WHAT IS BEING ASKED>
Change "column header" to "row label" in the lines from the one containing "This screenshot has height=419, width=496." through the end of the records, inclusive, and give only those lines with everything else unchanged. Leave the pictures out of your answer.

RECORDS FOR PROCESSING>

+--

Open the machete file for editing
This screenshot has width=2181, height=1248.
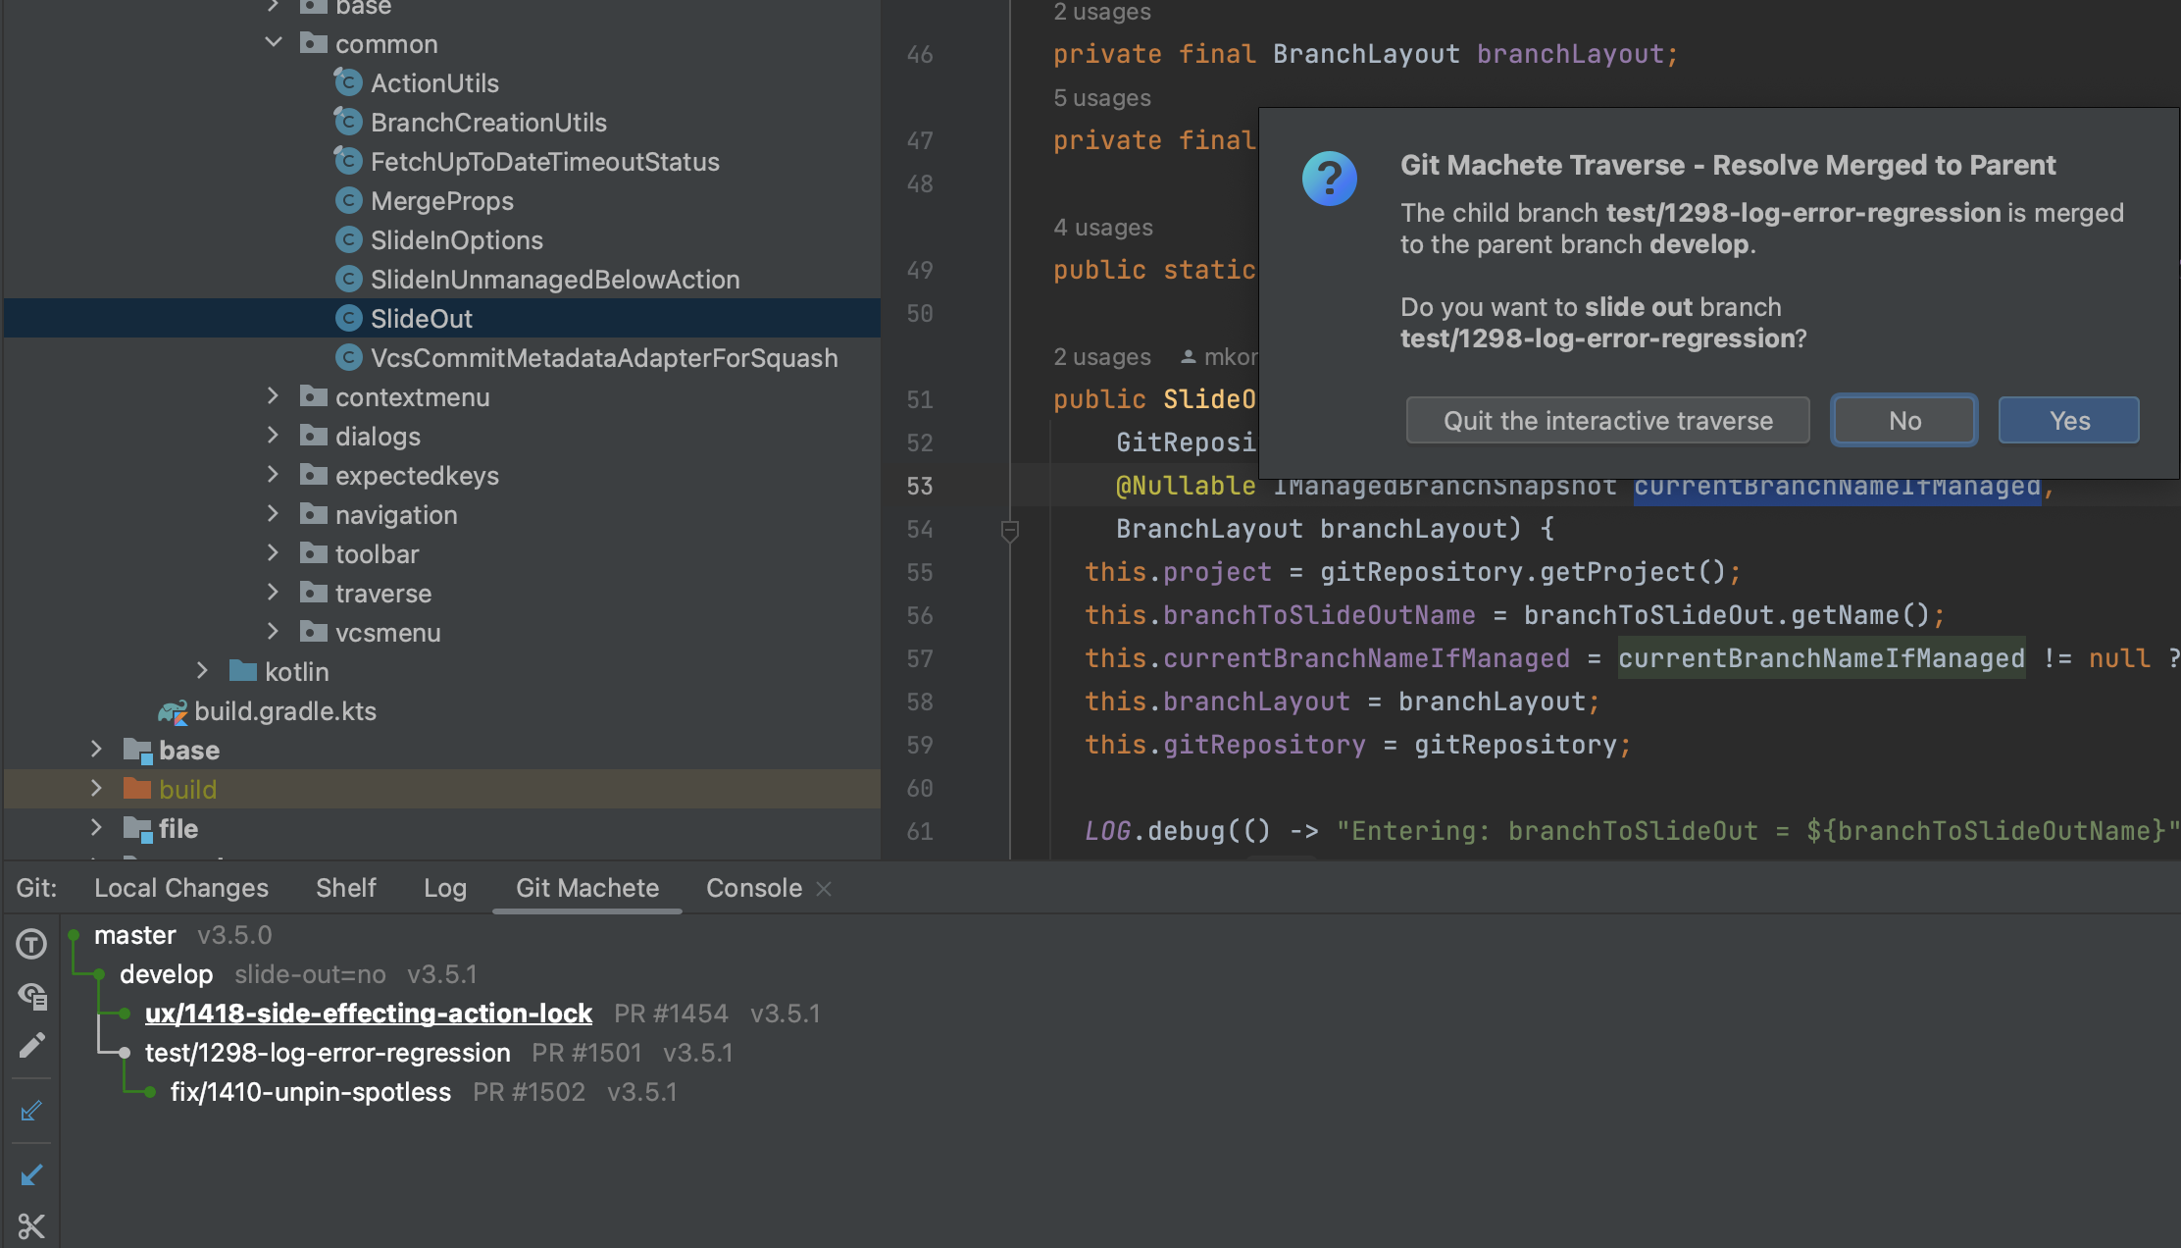tap(31, 1046)
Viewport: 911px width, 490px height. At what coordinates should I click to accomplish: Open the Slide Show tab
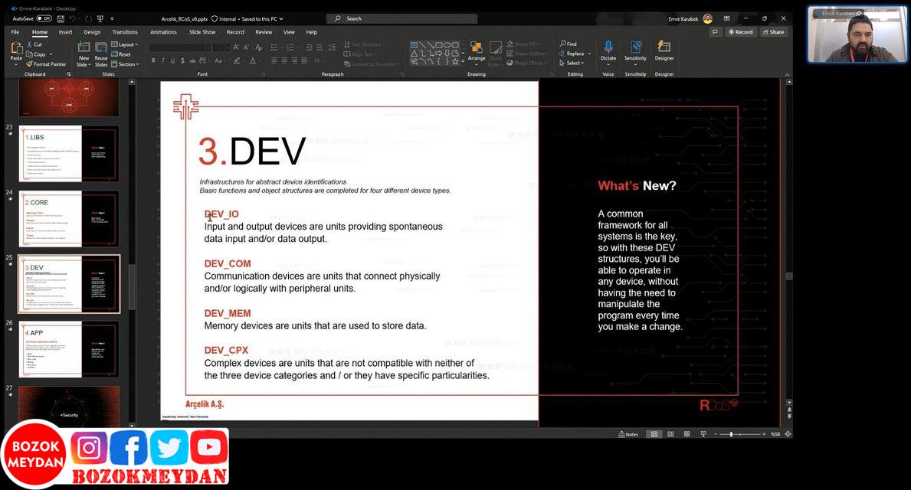pos(202,32)
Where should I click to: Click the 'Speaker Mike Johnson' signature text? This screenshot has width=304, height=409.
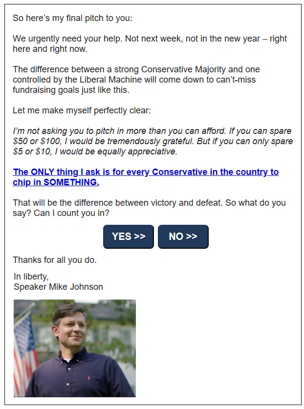pos(58,287)
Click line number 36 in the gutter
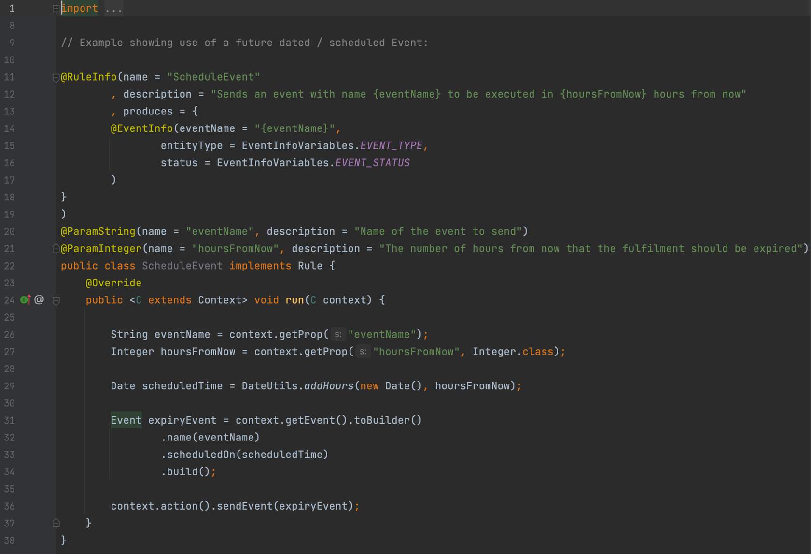The height and width of the screenshot is (554, 811). click(x=10, y=506)
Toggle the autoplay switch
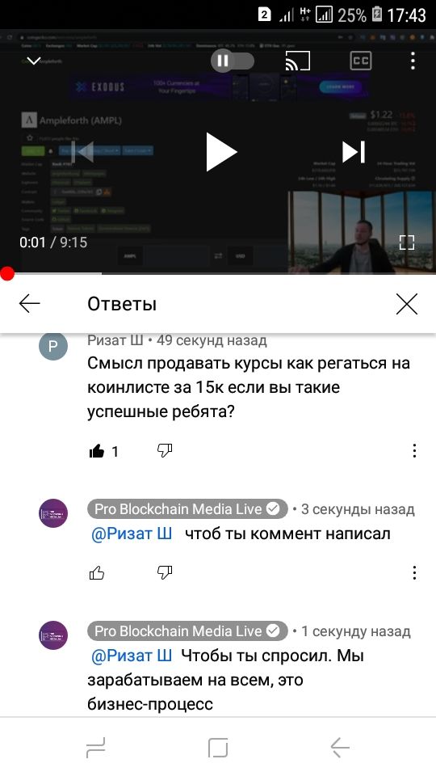Image resolution: width=436 pixels, height=776 pixels. 233,61
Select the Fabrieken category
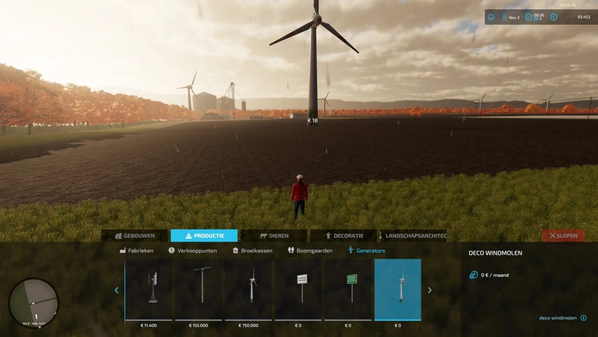Screen dimensions: 598x337 136,250
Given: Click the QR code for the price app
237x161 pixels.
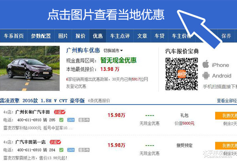Looking at the screenshot, I should coord(182,74).
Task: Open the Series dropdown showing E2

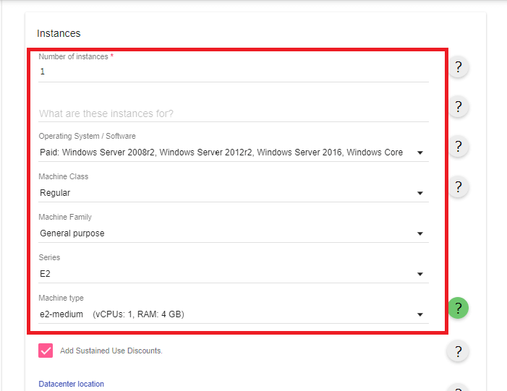Action: [x=234, y=274]
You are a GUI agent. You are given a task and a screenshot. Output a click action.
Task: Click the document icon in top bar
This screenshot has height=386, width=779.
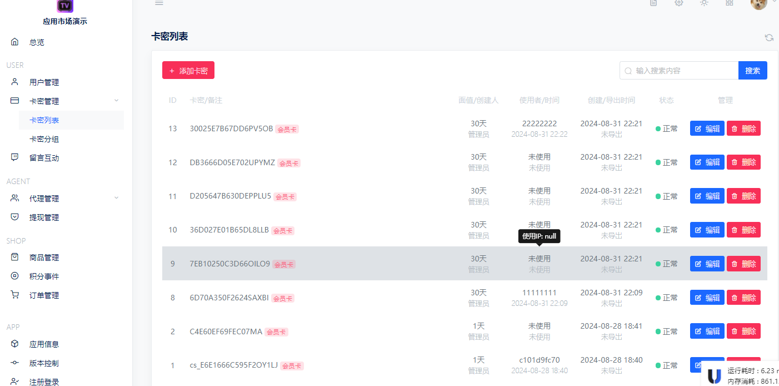pos(653,3)
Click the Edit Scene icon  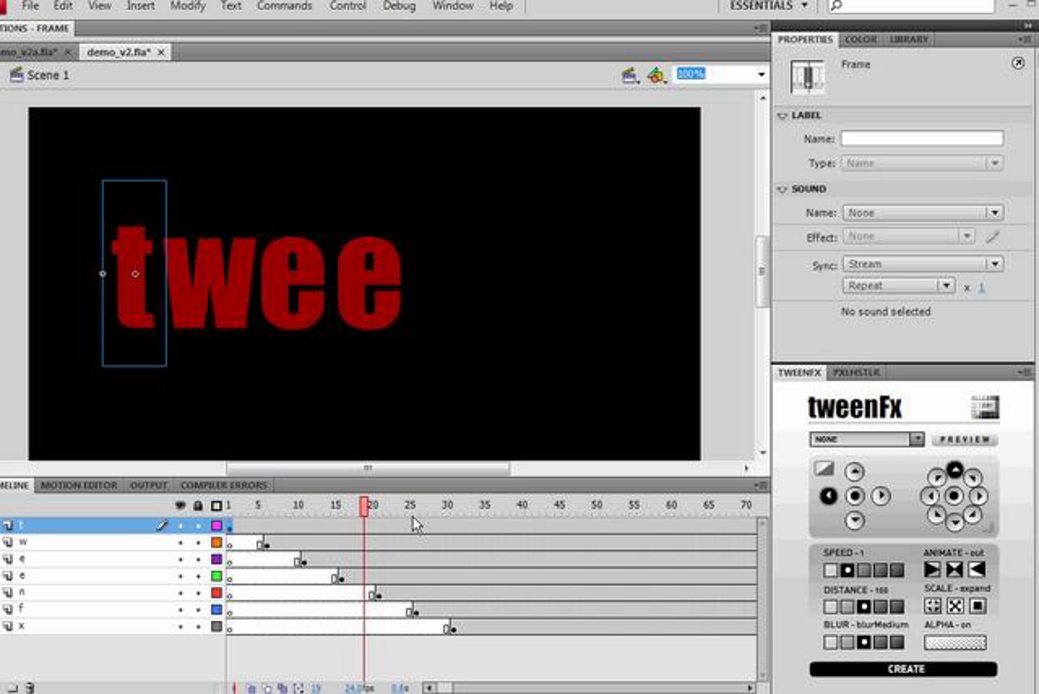tap(630, 75)
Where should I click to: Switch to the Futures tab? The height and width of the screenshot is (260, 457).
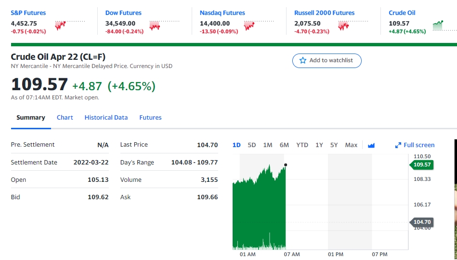[150, 118]
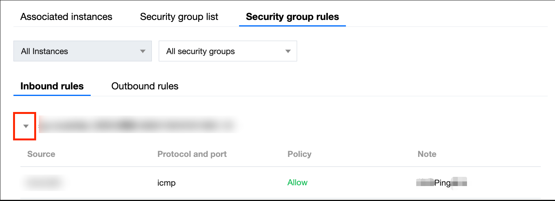
Task: Click the green Allow policy text
Action: [297, 182]
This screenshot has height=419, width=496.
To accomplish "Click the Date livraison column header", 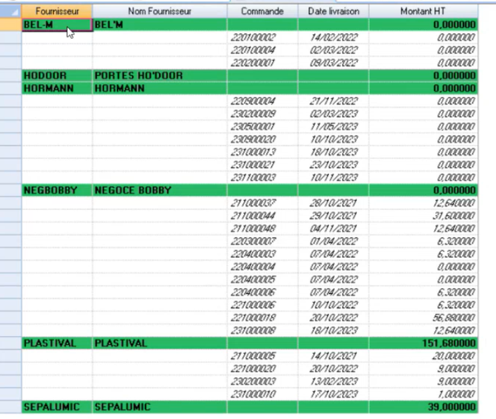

+--

EXERCISE RESULT>
This screenshot has height=419, width=496.
To accomplish "Click the Date livraison row label", 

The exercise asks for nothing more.